Lynnie is in love, the main feature of her life, but yesterday and all last week she had a splitting headache, a migraine to beat all migraines. I felt terrible for her, and didn't want even to call to find out if she was any better, lest I wake her or the telephone ringing cause her more pain. I dunno...my own migraines have attenuated greatly since menopause. I regularly experience perhaps one a month, a headache that might last for 3 days, but mild enough to be treatable. Usually they go away with Imitrex, only troubling me each morning when I wake and when the Imitrex wears off each afternoon. I have not had a monster migraine in a year...Knock on wood.

But Lynnie's headaches have not gotten any better that I know of. And the one big difference between us, or at least one factor that is KNOWN to cause headaches, is that she takes HRT and in fact was always on the "pill," one or another, for birth control. I don't blame her, of course, not for the latter (though I do not understand the former...) but I fear that it is the hormones in the HRT that are making her headaches persist past the time when they should diminish naturally...I know our maternal grandmother's headaches stopped or got significantly better at age 50, as mine have, and I believe Lynnie's could too, in time, if she would only stop the HRT...But I know she won't (she denies the HRT has anything to do with it) despite the risks of breast cancer. She thinks there are too many benefits, too many, shall we say, "youthful benefits." I say, phooey to that. Grow up, and get over it. There are worse things than getting old. Like Joe with ALS, or not getting old at all! But that I know is not fair. We all have our hang-ups and she is entitled to hers, even if I do not understand.

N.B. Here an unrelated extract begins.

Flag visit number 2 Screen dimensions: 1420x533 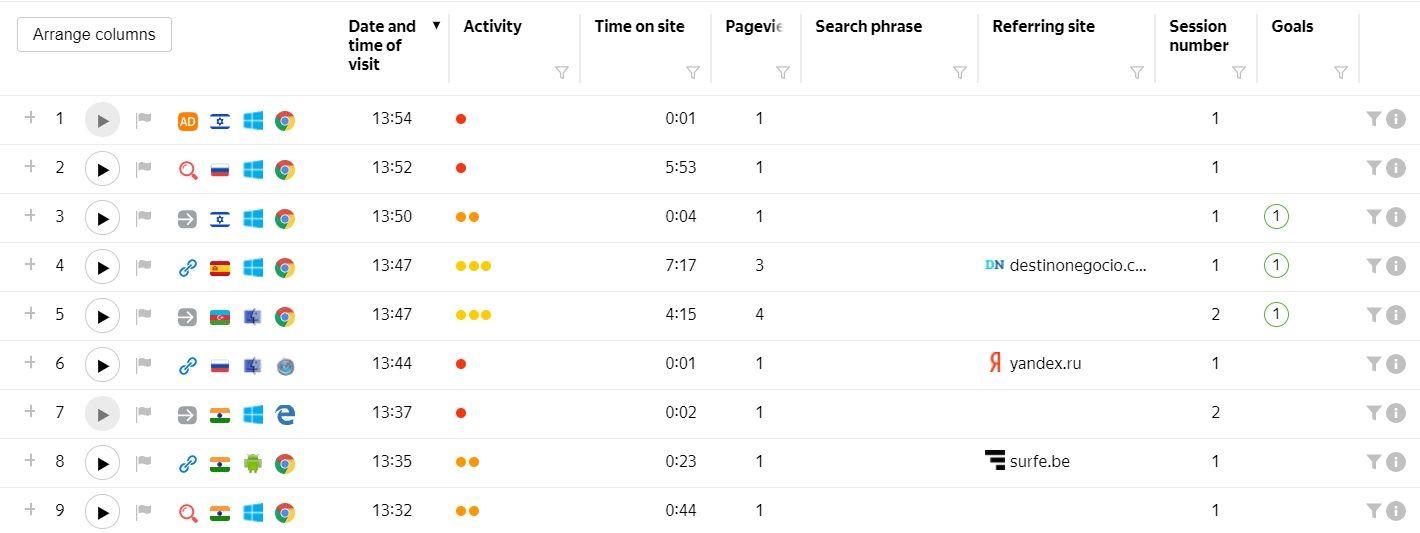144,169
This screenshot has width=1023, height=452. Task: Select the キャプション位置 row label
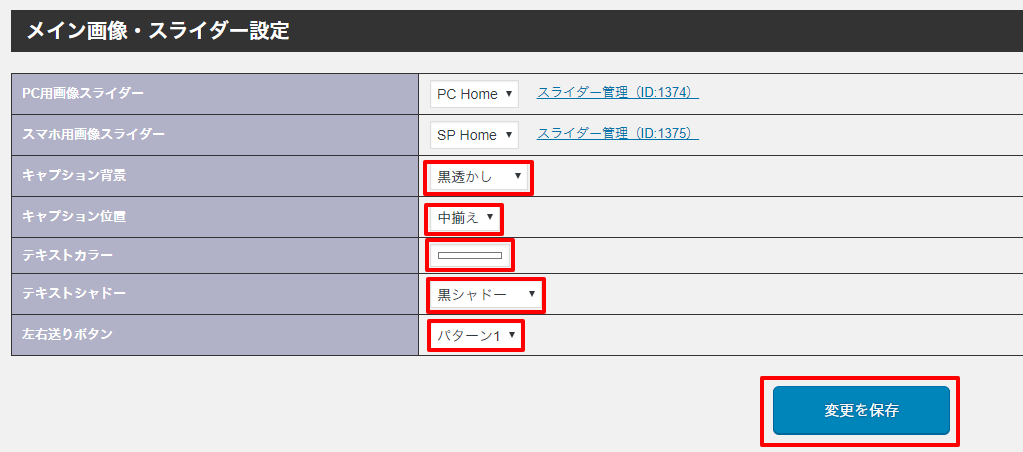coord(74,216)

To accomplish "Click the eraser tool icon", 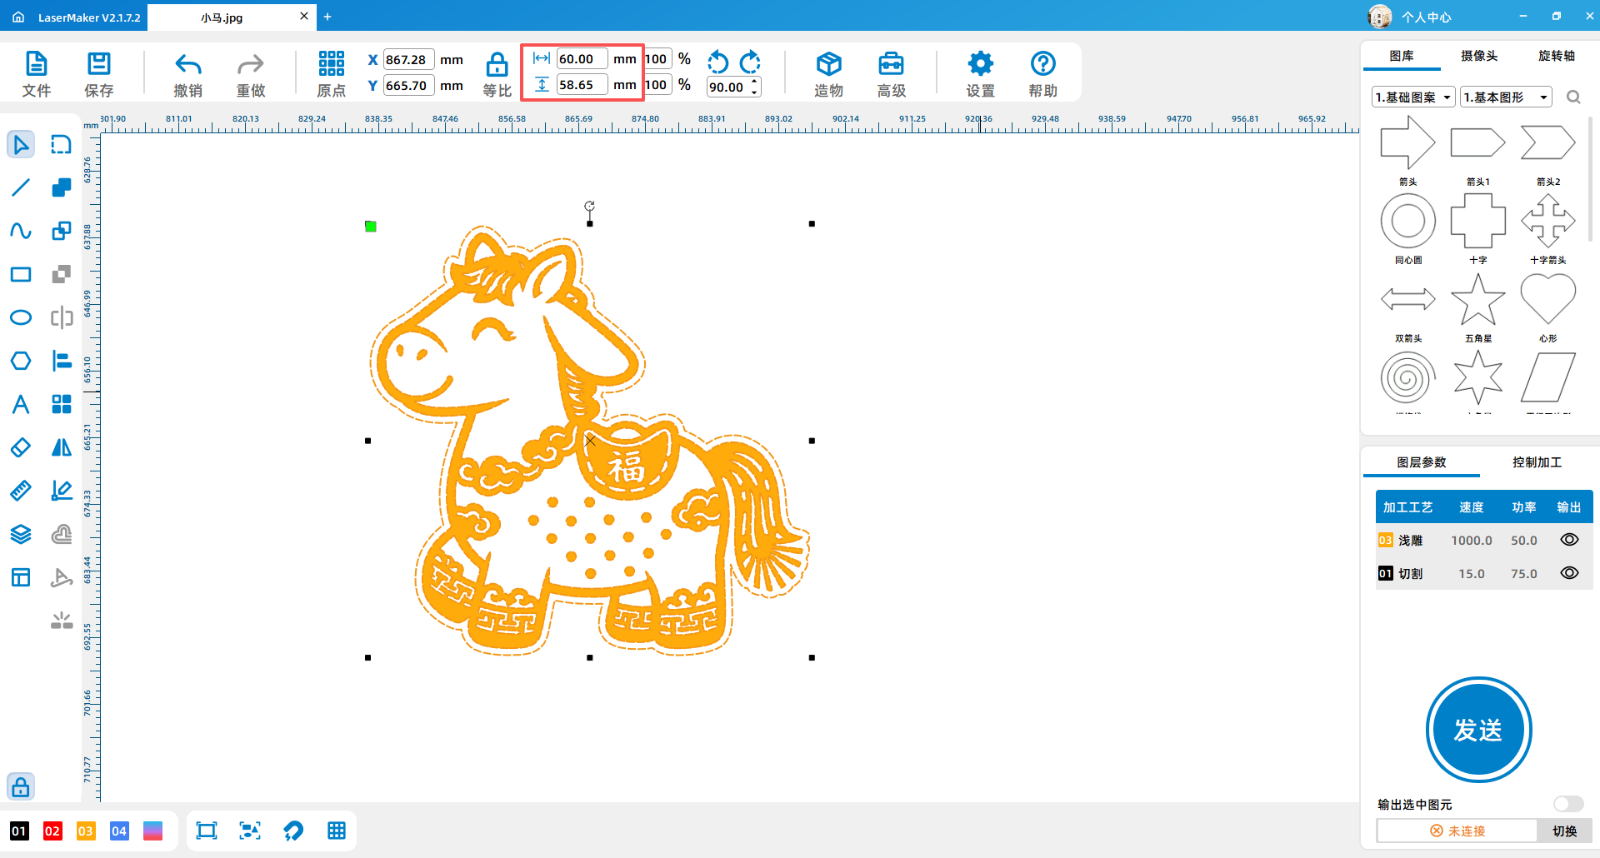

What else? Well, she is writing her novel again. About that I will say only that it was watching the movie I AM LEGEND that reinvigorated her and got her to take another look at it. I must admit she has a good plot, and if she can write it well, might have a best seller. But that is sometime down the road, for the book must first be written, right?


Well, Elly, I know that I have not said all that much about my twin sister, nor very well or very coherently. But I have written all that she told me when I "interviewed her" for this post today. And I cannot think, myself, of what more I should write. I know there is surely more I could say, more of what is between us that I could discuss, perhaps. But I am not sure I want to do that right now and all you asked was, How is your sister? I have written about that and only that. I hope it is enough. TTFN, and thanks for asking.